Dataset excerpts:

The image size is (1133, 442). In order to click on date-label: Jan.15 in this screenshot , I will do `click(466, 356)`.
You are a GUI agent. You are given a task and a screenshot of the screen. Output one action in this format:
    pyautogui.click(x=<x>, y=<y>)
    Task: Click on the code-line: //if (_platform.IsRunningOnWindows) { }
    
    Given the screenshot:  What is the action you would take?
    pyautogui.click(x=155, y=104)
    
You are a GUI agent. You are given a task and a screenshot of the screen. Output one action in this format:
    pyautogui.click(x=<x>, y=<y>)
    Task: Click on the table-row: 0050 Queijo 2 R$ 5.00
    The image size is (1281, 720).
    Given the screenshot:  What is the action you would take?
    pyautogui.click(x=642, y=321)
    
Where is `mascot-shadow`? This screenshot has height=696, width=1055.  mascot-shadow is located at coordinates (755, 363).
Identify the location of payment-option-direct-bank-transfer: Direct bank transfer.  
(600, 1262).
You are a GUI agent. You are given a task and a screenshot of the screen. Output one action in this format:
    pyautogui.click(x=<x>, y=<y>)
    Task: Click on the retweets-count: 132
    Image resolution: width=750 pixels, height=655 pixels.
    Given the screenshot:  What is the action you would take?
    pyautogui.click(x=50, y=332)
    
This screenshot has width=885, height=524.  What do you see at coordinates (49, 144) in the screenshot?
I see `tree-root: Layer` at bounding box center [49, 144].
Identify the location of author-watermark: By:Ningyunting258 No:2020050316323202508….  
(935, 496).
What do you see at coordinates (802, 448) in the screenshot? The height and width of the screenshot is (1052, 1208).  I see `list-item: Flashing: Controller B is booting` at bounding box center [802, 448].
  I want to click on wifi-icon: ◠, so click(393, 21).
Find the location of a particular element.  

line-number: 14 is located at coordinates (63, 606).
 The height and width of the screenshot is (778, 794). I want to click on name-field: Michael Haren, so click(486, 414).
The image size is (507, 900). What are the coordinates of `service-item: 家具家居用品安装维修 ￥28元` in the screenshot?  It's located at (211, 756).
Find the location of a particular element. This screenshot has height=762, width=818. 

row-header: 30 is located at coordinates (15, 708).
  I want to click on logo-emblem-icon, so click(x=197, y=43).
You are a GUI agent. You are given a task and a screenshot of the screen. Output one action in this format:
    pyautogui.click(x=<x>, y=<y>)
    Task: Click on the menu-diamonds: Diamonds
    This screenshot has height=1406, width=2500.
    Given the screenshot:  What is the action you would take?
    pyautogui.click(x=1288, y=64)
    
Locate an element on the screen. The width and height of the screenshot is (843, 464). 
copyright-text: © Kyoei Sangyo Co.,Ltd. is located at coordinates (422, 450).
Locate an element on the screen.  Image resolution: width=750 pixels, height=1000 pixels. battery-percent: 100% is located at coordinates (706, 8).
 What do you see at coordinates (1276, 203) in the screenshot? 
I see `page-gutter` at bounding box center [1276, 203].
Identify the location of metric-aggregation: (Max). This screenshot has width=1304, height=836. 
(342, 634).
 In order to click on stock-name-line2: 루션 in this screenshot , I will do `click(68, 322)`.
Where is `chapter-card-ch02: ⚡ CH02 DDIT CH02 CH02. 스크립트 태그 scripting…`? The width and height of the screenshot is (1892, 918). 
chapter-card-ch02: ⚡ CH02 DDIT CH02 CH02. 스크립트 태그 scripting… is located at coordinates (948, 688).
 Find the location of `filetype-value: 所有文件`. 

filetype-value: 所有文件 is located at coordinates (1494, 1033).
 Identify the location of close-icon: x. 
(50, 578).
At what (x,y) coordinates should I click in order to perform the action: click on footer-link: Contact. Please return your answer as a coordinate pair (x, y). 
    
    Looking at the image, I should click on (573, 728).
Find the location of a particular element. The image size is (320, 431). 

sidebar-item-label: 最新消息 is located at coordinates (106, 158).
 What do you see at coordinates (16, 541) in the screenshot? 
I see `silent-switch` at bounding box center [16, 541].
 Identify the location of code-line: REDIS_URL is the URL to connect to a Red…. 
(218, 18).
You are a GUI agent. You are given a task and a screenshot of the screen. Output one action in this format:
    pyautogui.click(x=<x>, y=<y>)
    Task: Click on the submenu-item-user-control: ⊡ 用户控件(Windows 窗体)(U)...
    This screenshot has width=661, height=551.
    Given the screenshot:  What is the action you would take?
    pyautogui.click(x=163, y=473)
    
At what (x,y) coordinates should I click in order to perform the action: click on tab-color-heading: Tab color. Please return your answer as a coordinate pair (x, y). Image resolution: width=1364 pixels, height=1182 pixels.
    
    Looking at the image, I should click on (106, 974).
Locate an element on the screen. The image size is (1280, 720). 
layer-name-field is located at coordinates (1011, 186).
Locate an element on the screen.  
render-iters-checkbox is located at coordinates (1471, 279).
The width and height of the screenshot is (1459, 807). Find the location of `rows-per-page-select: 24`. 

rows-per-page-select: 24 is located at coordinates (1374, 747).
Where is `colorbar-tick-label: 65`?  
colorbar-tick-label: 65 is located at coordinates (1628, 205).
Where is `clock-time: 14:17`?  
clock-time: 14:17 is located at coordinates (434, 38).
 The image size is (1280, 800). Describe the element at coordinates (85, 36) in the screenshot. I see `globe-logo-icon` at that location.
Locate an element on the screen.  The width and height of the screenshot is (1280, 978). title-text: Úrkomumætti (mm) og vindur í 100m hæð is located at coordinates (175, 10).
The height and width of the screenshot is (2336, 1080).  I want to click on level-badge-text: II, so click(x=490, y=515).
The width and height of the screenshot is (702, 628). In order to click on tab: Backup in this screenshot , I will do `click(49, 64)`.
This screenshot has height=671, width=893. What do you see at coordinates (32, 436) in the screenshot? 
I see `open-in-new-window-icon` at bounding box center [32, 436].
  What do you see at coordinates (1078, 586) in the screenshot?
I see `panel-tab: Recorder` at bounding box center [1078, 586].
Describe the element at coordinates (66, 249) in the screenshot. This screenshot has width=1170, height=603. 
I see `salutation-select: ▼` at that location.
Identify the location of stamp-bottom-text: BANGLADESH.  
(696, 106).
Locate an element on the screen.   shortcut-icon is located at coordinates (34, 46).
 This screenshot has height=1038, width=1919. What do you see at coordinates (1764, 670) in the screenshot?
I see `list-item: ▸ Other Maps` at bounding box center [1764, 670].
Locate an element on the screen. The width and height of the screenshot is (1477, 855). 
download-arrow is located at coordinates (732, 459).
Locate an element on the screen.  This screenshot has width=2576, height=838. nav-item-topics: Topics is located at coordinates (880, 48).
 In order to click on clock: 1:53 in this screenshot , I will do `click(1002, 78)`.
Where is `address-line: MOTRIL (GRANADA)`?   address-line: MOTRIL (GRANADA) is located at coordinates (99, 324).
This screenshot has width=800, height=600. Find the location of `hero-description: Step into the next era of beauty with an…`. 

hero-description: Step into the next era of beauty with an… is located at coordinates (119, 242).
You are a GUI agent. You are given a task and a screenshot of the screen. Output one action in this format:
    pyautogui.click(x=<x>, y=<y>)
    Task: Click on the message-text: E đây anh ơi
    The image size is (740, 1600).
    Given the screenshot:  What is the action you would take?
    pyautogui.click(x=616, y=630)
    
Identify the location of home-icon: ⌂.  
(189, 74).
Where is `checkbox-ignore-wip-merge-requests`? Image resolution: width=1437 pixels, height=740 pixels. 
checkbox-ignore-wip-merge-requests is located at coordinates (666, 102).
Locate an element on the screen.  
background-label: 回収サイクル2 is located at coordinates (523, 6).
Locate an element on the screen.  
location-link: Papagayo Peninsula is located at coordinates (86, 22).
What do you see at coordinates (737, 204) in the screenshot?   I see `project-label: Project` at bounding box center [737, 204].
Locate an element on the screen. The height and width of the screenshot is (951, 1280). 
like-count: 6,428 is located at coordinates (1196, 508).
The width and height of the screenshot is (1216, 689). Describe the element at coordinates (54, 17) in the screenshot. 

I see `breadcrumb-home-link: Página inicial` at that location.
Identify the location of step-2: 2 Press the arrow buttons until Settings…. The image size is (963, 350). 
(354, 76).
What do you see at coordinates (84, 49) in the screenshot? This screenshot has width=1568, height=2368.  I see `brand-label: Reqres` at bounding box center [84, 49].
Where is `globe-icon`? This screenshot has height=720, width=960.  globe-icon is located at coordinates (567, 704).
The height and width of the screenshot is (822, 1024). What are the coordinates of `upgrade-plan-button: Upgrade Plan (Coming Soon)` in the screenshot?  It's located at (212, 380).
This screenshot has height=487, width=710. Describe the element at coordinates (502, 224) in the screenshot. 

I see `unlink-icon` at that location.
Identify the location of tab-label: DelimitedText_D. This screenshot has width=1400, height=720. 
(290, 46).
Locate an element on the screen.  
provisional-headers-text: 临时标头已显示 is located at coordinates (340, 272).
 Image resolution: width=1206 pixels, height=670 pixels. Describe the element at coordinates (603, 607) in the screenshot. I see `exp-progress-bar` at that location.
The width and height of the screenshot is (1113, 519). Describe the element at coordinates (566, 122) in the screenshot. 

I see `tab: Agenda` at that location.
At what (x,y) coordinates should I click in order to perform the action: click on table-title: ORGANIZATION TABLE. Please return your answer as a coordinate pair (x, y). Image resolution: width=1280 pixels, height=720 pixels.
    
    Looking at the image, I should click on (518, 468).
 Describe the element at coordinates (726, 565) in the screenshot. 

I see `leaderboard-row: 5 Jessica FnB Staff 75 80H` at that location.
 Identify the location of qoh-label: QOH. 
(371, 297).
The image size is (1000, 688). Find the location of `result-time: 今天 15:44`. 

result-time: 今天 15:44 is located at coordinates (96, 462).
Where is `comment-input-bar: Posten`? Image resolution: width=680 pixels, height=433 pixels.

> **EXERCISE**
Output the data from its first line through the line containing "(935, 496)." as a JSON list of strings, one string per line, with both ends included and blank lines omitted.

> **FINISHED TASK**
[
  "The image size is (1133, 442). In order to click on date-label: Jan.15 in this screenshot , I will do `click(466, 356)`.",
  "You are a GUI agent. You are given a task and a screenshot of the screen. Output one action in this format:",
  "    pyautogui.click(x=<x>, y=<y>)",
  "    Task: Click on the code-line: //if (_platform.IsRunningOnWindows) { }",
  "    Given the screenshot:  What is the action you would take?",
  "    pyautogui.click(x=155, y=104)",
  "You are a GUI agent. You are given a task and a screenshot of the screen. Output one action in this format:",
  "    pyautogui.click(x=<x>, y=<y>)",
  "    Task: Click on the table-row: 0050 Queijo 2 R$ 5.00",
  "    The image size is (1281, 720).",
  "    Given the screenshot:  What is the action you would take?",
  "    pyautogui.click(x=642, y=321)",
  "Where is `mascot-shadow`? This screenshot has height=696, width=1055.  mascot-shadow is located at coordinates (755, 363).",
  "Identify the location of payment-option-direct-bank-transfer: Direct bank transfer.  ",
  "(600, 1262).",
  "You are a GUI agent. You are given a task and a screenshot of the screen. Output one action in this format:",
  "    pyautogui.click(x=<x>, y=<y>)",
  "    Task: Click on the retweets-count: 132",
  "    Image resolution: width=750 pixels, height=655 pixels.",
  "    Given the screenshot:  What is the action you would take?",
  "    pyautogui.click(x=50, y=332)",
  "This screenshot has width=885, height=524.  What do you see at coordinates (49, 144) in the screenshot?",
  "I see `tree-root: Layer` at bounding box center [49, 144].",
  "Identify the location of author-watermark: By:Ningyunting258 No:2020050316323202508….  ",
  "(935, 496)."
]